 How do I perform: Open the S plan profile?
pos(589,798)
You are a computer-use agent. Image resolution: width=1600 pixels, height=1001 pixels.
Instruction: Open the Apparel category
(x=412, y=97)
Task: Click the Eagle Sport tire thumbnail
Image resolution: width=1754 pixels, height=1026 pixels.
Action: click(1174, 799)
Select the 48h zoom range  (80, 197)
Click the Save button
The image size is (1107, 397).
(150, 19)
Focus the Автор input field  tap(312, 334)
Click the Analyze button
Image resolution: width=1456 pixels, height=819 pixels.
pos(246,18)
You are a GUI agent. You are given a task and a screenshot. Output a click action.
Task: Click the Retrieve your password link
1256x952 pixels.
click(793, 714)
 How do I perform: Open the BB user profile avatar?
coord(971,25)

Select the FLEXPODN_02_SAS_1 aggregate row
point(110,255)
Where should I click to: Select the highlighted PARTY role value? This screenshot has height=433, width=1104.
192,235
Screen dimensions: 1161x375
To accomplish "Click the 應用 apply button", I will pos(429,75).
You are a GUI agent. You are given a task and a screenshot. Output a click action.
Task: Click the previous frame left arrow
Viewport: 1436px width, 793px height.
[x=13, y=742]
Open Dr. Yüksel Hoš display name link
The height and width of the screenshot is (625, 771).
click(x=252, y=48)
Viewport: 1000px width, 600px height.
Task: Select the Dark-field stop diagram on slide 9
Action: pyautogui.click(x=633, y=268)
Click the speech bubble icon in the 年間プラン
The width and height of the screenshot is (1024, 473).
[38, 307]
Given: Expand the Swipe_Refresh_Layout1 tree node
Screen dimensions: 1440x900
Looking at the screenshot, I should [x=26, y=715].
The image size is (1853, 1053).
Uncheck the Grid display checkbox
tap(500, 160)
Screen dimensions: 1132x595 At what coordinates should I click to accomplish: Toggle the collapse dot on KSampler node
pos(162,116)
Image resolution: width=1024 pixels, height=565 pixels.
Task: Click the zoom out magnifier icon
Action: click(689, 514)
....
Please set down the entire listing once more, exactly as it stands.

 How do I perform: Open the S plan profile?
pos(589,798)
You are a computer-use agent. Image resolution: width=1600 pixels, height=1001 pixels.
Instruction: Open the Apparel category
(x=412, y=97)
Task: Click the Eagle Sport tire thumbnail
Image resolution: width=1754 pixels, height=1026 pixels.
Action: click(1174, 799)
Select the 48h zoom range  (80, 197)
Click the Save button
The image size is (1107, 397).
(150, 19)
Focus the Автор input field  tap(312, 334)
Click the Analyze button
Image resolution: width=1456 pixels, height=819 pixels.
pos(246,18)
You are a GUI agent. You are given a task and a screenshot. Output a click action.
Task: Click the Retrieve your password link
1256x952 pixels.
click(793, 714)
 How do I perform: Open the BB user profile avatar?
coord(971,25)

Select the FLEXPODN_02_SAS_1 aggregate row
point(110,255)
Where should I click to: Select the highlighted PARTY role value? This screenshot has height=433, width=1104.
192,235
Screen dimensions: 1161x375
To accomplish "Click the 應用 apply button", I will pos(429,75).
You are a GUI agent. You are given a task and a screenshot. Output a click action.
Task: Click the previous frame left arrow
Viewport: 1436px width, 793px height.
[x=13, y=742]
Open Dr. Yüksel Hoš display name link
The height and width of the screenshot is (625, 771).
click(x=252, y=48)
Viewport: 1000px width, 600px height.
Task: Select the Dark-field stop diagram on slide 9
Action: pyautogui.click(x=633, y=268)
Click the speech bubble icon in the 年間プラン
The width and height of the screenshot is (1024, 473).
[38, 307]
Given: Expand the Swipe_Refresh_Layout1 tree node
Screen dimensions: 1440x900
Looking at the screenshot, I should [x=26, y=715].
The image size is (1853, 1053).
Uncheck the Grid display checkbox
tap(500, 160)
Screen dimensions: 1132x595 At what coordinates should I click to accomplish: Toggle the collapse dot on KSampler node
pos(162,116)
Image resolution: width=1024 pixels, height=565 pixels.
Task: Click the zoom out magnifier icon
Action: click(689, 514)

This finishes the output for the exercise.